## What you have to do
Recast the stretch of entries from the line containing "This screenshot has width=730, height=728." through the end of the entries as a numbered list, leaving out blank lines.

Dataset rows

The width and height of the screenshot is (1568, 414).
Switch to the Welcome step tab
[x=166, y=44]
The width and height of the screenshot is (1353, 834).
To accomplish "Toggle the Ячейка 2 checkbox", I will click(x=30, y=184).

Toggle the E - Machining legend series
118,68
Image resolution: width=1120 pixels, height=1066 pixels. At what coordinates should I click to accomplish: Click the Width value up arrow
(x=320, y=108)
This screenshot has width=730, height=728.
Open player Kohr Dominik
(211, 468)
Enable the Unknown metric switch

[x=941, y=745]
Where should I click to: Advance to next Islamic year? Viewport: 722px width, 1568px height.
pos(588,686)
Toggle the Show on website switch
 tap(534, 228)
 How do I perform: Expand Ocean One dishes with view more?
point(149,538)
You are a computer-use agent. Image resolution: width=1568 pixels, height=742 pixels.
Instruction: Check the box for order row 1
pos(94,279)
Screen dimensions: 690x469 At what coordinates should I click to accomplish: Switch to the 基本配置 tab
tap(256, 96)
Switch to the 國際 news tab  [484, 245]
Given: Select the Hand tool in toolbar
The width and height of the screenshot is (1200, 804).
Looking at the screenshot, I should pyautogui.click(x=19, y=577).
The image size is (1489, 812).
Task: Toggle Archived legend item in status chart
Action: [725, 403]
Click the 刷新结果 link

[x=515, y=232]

## Answer to the problem
1. This screenshot has width=730, height=728.
2. Open player Kohr Dominik
3. (211, 468)
4. Enable the Unknown metric switch
5. [x=941, y=745]
6. Where should I click to: Advance to next Islamic year? Viewport: 722px width, 1568px height.
7. pos(588,686)
8. Toggle the Show on website switch
9.  tap(534, 228)
10.  How do I perform: Expand Ocean One dishes with view more?
11. point(149,538)
12. You are a computer-use agent. Image resolution: width=1568 pixels, height=742 pixels.
13. Instruction: Check the box for order row 1
14. pos(94,279)
15. Screen dimensions: 690x469 At what coordinates should I click to accomplish: Switch to the 基本配置 tab
16. tap(256, 96)
17. Switch to the 國際 news tab  [484, 245]
18. Given: Select the Hand tool in toolbar
19. The width and height of the screenshot is (1200, 804).
20. Looking at the screenshot, I should pyautogui.click(x=19, y=577).
21. The image size is (1489, 812).
22. Task: Toggle Archived legend item in status chart
23. Action: [725, 403]
24. Click the 刷新结果 link
25. [x=515, y=232]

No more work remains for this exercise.